Quanto alle cose del mondo, della pace cogli Olandesi si pronostica variamente. Io non so che sperare o temere: tanto sono bilanciato egualmente tra l’affermativa e la negativa, che resto attonito. S’intende che nell’Haia vi siano agenti di tutti i principi di Germania, fuorchè dell’imperatore: cosa molto maravigliosa, massime ch’è cosa quasi certa che in Ungheria sia (per convenire con quei popoli) concessa per tutto il regno libertà di religione.

Delle cose de’ Turchi potrà sapere più il vero costì, che noi qui, essendo una mano di lettere sempre una contraria all’altra; sicchè ora tutto pare pieno di ribellione e di debolezza, ora tutto composto e ordinato.

Il signore ambasciatore Sciampignì ha fatto in casa sua una festa, alla quale è intervenuto il signor nunzio apostolico in abito, ed il signor ambasciadore d’Inghilterra in maschera, con intervento di ninfe recitatrici di cose appropriate a’ tempi presenti, e di cavalieri introdotti e venuti in aiuto di Venezia; e questa, a parlare di sè e di loro molto degnamente. Ho creduto non dover essere discaro a V. E. il sapere tutto il particolare; e però le mando i versi recitati; con aggiungervi appresso, ch’esso ambasciadore proprio ha fatto la composizione in franzese, ed ordinò che si trasportasse da un valent’uomo in italiano in quella forma.
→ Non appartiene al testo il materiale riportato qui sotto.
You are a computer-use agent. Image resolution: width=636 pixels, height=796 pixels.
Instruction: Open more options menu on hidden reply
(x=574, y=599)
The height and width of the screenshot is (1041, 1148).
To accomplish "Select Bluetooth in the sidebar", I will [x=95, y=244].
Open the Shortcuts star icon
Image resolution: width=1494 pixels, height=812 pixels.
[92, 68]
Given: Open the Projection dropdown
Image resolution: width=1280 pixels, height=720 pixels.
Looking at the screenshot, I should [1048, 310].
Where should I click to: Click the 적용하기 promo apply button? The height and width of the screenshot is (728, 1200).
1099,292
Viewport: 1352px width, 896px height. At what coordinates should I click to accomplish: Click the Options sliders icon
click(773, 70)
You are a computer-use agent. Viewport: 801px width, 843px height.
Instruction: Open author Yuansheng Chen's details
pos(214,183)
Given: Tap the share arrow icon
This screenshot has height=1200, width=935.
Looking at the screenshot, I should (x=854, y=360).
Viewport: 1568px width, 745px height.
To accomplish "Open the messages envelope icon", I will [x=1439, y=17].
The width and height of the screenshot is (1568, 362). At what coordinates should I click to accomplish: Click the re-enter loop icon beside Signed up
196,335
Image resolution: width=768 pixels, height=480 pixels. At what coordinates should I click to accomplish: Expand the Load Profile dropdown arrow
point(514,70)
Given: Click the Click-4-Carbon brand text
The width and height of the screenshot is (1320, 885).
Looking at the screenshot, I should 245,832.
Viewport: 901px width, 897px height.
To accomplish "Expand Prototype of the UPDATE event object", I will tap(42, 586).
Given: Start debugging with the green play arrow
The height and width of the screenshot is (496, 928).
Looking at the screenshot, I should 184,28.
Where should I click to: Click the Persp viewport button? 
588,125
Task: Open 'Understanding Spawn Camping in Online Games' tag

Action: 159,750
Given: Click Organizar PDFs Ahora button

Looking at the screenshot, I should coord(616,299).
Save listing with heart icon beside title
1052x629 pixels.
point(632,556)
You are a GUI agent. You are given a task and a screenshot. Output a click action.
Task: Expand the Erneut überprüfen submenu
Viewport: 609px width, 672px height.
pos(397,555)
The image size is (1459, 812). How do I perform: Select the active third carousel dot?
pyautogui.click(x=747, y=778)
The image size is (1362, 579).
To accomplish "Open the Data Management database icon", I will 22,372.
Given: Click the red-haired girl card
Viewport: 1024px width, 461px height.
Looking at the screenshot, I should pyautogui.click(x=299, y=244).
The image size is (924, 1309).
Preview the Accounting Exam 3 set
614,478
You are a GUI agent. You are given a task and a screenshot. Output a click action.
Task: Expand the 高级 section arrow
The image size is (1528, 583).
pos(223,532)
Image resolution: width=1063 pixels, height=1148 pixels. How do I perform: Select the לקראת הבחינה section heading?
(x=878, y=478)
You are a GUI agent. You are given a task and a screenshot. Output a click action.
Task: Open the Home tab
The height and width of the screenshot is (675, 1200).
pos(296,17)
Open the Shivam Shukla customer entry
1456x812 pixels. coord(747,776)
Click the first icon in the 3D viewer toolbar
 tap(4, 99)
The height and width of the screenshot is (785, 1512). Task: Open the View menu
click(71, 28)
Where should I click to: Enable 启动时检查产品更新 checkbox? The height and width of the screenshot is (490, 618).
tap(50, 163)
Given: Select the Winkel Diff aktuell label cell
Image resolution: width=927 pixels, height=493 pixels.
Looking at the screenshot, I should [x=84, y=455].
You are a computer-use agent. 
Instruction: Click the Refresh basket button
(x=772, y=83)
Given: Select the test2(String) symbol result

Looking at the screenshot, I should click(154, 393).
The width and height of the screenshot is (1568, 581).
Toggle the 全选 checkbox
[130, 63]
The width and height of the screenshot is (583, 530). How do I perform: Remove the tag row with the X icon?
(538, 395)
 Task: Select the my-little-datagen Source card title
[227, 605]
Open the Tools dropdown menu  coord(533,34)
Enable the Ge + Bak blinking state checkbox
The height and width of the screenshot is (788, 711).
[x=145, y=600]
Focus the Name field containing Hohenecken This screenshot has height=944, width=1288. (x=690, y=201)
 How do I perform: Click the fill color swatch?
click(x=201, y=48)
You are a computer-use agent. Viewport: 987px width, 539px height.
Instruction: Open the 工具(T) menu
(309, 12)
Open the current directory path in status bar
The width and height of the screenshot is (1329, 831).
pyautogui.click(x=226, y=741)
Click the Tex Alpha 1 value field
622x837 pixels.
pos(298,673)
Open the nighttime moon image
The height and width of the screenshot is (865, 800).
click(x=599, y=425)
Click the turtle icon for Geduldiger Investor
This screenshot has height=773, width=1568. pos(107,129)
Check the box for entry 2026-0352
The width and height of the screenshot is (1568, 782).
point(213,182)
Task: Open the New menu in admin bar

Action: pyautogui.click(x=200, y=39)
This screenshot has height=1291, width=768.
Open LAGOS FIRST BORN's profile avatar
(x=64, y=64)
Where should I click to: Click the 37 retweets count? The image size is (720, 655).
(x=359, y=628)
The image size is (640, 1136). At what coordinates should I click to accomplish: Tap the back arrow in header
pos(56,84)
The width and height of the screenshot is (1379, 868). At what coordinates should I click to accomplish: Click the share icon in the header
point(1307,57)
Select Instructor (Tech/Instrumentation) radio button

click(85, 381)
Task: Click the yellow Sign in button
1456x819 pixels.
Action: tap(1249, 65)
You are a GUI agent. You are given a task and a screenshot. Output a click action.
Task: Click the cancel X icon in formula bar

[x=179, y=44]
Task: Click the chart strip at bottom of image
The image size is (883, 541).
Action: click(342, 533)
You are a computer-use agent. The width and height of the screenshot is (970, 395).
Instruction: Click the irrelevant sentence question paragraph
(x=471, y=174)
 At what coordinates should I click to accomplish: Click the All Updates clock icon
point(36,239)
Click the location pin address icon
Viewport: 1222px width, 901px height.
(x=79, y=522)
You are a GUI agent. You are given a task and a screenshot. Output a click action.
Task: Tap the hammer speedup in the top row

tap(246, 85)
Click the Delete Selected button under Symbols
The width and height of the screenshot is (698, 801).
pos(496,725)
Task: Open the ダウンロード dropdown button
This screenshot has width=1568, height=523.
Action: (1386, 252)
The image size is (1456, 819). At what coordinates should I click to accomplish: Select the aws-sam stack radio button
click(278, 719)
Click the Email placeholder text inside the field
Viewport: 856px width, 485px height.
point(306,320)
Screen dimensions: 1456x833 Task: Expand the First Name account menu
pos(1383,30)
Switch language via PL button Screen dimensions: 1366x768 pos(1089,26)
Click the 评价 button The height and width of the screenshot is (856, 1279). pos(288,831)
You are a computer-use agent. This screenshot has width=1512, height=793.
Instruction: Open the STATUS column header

Non vorrei esserle importuno.

Di Venezia, il 4 marzo 1608.



Note

  1. Stampata tra le Scelte Lettere inedite di Fra Paolo Sarpi, date in luce per cura di A. Bianchi-Giovini (Capolago 1847). L’editore di queste Lettere stimò bene di rammentarci che quest’Antonio Foscarini, allora eletto ambasciatore alla Corte di Francia, “è quel medesimo che fu poi fatto impiccare dal Consiglio dei Dieci siccome reo di tradimento contro lo Stato, ed indi dal medesimo Consiglio riconosciuto innocente.„ Non sarà questa l’ultima volta che di lui ci accadrà di parlare in queste annotazioni.
  2. A comporre un’antica contesa che la Repubblica aveva con Roma circa i privilegi del suo patriarca, era stato di recente convenuto con Paolo V, che il patriarca novello farebbe il viaggio di Roma per mèra formalità. Vuolsi però che il papa, abusando la pubblica fede, sottoponesse quel prelato ad esame e gli desse per esaminatore un gesuita: di che il Senato ebbe gravemente a querelarsi.
  3. Il duca Carlo Emmanuele, sì per la geografica posizione de’ suoi Stati, e come tratto dalla necessità del conservarli e dalla brama di aggrandirli, incontrò facilmente la taccia d’incostante nelle amicizie e di troppo mutabile nelle alleanze. A ciò sono allusive anche le metaforiche parole dei laberinti di Savoja, che si leggono alla pag. 45.
  4. Se ne parla sulla fine di questa medesima Lettera.